Fells Point theater cancels ‘A Christmas Carol’ after revelation that Scrooge actor is convicted sex offender

Steven Shriner was set to portray Scrooge in the Collaborative Theatre/Fells Point Corner Theatre production of "A Christmas Carol" before it was cancelled Thursday.
Steven Shriner was set to portray Scrooge in the Collaborative Theatre/Fells Point Corner Theatre production of "A Christmas Carol" before it was cancelled Thursday. (Kathryn Falcone / HANDOUT)

Faced with the revelation that their lead actor was a convicted sex offender and fearing the possibility of protests, the Fells Point Corner Theatre and the Collaborative Theatre Company have canceled their production of “A Christmas Carol,” which was scheduled to open Friday.

“The information that we received leading up to this week made it impossible to move forward with the show in good faith and in good standing,” said Ann Turiano, interim president of Collaborative Theatre, which had scheduled the show through Dec. 31 at the Fells Point Corner Theatre’s Ann Street building.


Steven Shriner, a founder of the Collaborative and, until he resigned last month, its president, was scheduled to play the lead role of Scrooge in the production. But “a few weeks ago,” according to Fells Point Corner Theatre President Andrew Porter, word reached officials of the two theaters that Shriner, 56, had been convicted on five counts related to sex with a minor while living in New Jersey and was on Maryland’s list of registered sex offenders.

“At that point in time, we all felt that we could move forward in good faith,” Porter said. The play’s cast and crew took a vote, Turiano said, and opted to continue with the production.


But over the past few weeks, officials of the two theaters continued to hear from people concerned about Shriner’s past.

“I guess there were whispers … that there would be protests that would occur both before and during the show,” Porter said.

With concern mounting, Turiano said, the decision was made to cancel the production.

“It was an accumulation, it was just simply the quantity, not any one specific thing,” Porter said of the mounting pressure the theaters felt.

Shriner resigned as president of the Collaborative on Nov. 6, according to a post on the theater company’s website.

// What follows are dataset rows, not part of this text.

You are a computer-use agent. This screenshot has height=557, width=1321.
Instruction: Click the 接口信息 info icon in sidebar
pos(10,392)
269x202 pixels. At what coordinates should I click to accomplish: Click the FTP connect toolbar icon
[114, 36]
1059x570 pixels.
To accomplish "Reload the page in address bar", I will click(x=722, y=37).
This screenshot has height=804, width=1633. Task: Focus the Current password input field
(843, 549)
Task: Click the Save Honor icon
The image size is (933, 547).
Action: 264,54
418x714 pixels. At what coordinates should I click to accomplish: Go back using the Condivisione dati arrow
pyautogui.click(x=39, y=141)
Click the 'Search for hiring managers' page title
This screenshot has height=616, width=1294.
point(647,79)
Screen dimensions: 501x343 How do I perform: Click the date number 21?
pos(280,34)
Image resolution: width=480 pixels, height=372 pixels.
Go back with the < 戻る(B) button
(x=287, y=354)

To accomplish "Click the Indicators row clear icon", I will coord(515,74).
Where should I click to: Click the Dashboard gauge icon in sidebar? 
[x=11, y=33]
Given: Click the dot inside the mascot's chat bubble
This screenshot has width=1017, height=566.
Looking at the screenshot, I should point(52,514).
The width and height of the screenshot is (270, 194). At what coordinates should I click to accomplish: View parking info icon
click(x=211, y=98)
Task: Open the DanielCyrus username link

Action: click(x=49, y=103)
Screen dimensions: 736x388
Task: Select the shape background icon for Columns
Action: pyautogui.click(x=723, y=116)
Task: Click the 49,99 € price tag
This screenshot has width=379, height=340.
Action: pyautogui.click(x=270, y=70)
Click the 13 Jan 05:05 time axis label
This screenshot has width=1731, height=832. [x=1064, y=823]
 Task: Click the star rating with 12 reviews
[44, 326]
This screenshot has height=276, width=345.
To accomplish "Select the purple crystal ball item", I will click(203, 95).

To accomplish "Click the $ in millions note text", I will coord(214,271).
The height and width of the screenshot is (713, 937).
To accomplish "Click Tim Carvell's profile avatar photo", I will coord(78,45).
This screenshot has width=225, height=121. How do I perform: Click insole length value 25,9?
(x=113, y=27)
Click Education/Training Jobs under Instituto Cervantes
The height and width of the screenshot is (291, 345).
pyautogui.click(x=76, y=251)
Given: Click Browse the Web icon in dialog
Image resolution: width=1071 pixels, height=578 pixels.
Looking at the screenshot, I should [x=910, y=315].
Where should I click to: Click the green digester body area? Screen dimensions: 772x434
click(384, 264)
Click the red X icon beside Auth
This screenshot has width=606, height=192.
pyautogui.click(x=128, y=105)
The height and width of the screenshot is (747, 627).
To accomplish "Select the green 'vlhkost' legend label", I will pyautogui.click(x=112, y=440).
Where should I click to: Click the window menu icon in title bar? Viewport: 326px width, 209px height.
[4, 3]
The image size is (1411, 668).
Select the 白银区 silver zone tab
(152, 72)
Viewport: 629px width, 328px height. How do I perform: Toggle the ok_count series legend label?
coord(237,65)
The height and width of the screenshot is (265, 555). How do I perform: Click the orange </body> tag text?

No reason was given. In another post four days later, Collaborative officials came out against “violence in any form,” insisting that “we cannot be the gramophone of society if we allow or dismiss abuse, discrimination, and harassment in our artistic homes.” The post mentioned no specifics.

According to online court records and news accounts, Shriner was arrested in 2003 after driving 60 miles to meet someone he had communicated with through an internet chat room, and who identified himself as a 14-year-old boy. The boy was, in fact, an investigator for the New Jersey Division of Criminal Justice.

Shriner was arrested on arrival at the meeting place, and was later convicted on one count each of second-degree attempted sexual assault, third-degree luring or enticing a child, attempted endangering the welfare of a child, fourth-degree attempted criminal sexual contact and fourth-degree endangering the welfare of a child, according to records. He was sentenced to six years in prison, a conviction that was affirmed on appeal in 2007.

Shriner has no criminal record in Maryland. Contacted Friday at his home, he declined to comment.

Both Porter and Turiano said that no allegations have been made against Shriner in connection with his work at the Collaborative or on “A Christmas Carol.” The play’s cast featured six adults playing multiple roles.

No children “have been involved in any production from the Collaborative Theatre that involved Steven Shriner,” Turiano said.

The fate of “A Christmas Carol” raises significant issues that theater companies like Fells Point Corner and the Collaborative will need to address, both officials said.

“We’re committed to sitting down to put in writing all of our policies and make sure those are shared with our artists and our community,” Turiano said.


Baltimore Sun reporters Jessica Anderson and Alison Knezevich contributed to this article.